To that end, Pot added that the regulator, also known as the Kansspelautoriteit, had changed its name recently from the Netherlands Gaming Authority to the Netherlands Gambling Authority to better reflect its focus.

“The bill will enable us to better protect the consumer and give us additional enforcement power to prevent gambling addiction,” he said.

“We have commissioned research that has shown that blurring the boundaries encourages young people to gamble.”

The other stand-out proposals in Dekker’s letter were the requirement of operators from outside the European Union or European Economic Area to have a physical presence in the country.

Also for all licensees to have a local representative responsible for gambling addiction prevention.

With Dekker having pushed the bill to the new coalition government and called for law-makers to resume the legislative process “vigorously”, Pot told iGamingBusiness.com that he is confident “the time is right” for parliamentary approval of the legislation “in a short time”.
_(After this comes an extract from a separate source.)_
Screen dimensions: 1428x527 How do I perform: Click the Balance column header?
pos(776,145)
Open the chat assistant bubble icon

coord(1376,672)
He added: “I cannot say for sure, but by the end of 2019 it could be in place. Realistically it could be the first half of 2020 as I know the parliamentary process can take time.”

Earlier this month it was announced that Marja Appelman, the pro-business CEO of the authority, would be quitting her role after five years in charge, with the board covering her tasks from the start of August while a review of the regulator’s management structure completes.

The regulator is set to shift from a structure of three part-time board members and one director to two full-time board members and no director, Pot told iGamingBusiness.com.